== Extrato da página ==
O governo chamou-lhe um motim. E também está a tentar retratá-lo como um motim apoiado por “influências externas”. O pequeno número que tentou ser violento podia ter sido fácil e rapidamente controlado pela polícia. Mas eles decidiram ir atrás de todos sem excepção. De forma indiscriminada espancaram os que protestavam sozinhos e desarmados. Apontaram as suas armas aos rostos das pessoas. Atacaram jornalistas. A polícia tornou-se inimiga das pessoas.

Carrie Lam veio a público condenar os manifestantes considerando-os violentos, e comparou-os a crianças indisciplinadas, dizendo que era uma mãe benevolente que estava a fazer o seu melhor para lidar com crianças ignorantes.

Nós, as pessoas de Hong Kong, não somos filhos dela. Nunca precisámos de uma mãe, mas de autonomia judicial. Merecemos, pelo menos, um debate adequado sobre esta legislação e não que a chefe do governo vá empurrando as leis pelas nossas gargantas abaixo.

Não nos iremos calar. Esta será uma batalha que continuaremos a travar, por nós e pelas nossas crianças que ainda acreditam que um governo deve escutar as pessoas.

== Excerto de origem ==
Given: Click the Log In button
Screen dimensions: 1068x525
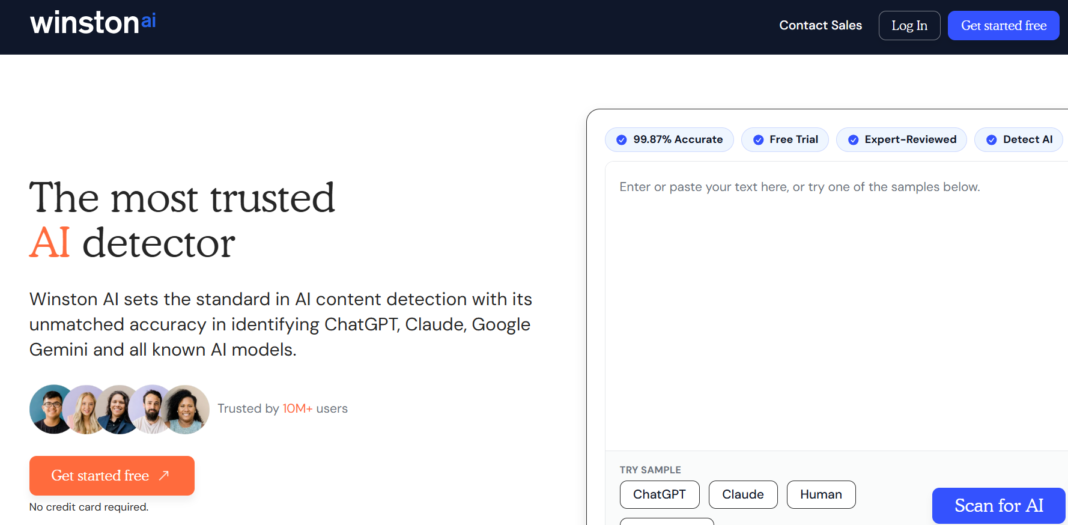Looking at the screenshot, I should point(909,26).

== Instrução 1 ==
Apresente tudo o que vai de "O governo chamou-lhe" até "com crianças ignorantes." no extrato sobre os protestos em Hong Kong.
== Instrução 2 ==
Resuma em duas frases o extrato sobre os protestos em Hong Kong.
A listagem é material à parte, independente do extrato.

== Resultado final 1 ==
O governo chamou-lhe um motim. E também está a tentar retratá-lo como um motim apoiado por “influências externas”. O pequeno número que tentou ser violento podia ter sido fácil e rapidamente controlado pela polícia. Mas eles decidiram ir atrás de todos sem excepção. De forma indiscriminada espancaram os que protestavam sozinhos e desarmados. Apontaram as suas armas aos rostos das pessoas. Atacaram jornalistas. A polícia tornou-se inimiga das pessoas.

Carrie Lam veio a público condenar os manifestantes considerando-os violentos, e comparou-os a crianças indisciplinadas, dizendo que era uma mãe benevolente que estava a fazer o seu melhor para lidar com crianças ignorantes.

== Resultado final 2 ==
O governo classificou os protestos como um motim apoiado por influências externas, mas a polícia espancou indiscriminadamente manifestantes desarmados e atacou jornalistas. As pessoas de Hong Kong rejeitam ser tratadas como filhos de Carrie Lam, exigem autonomia judicial e um debate adequado sobre a legislação, e prometem não se calar.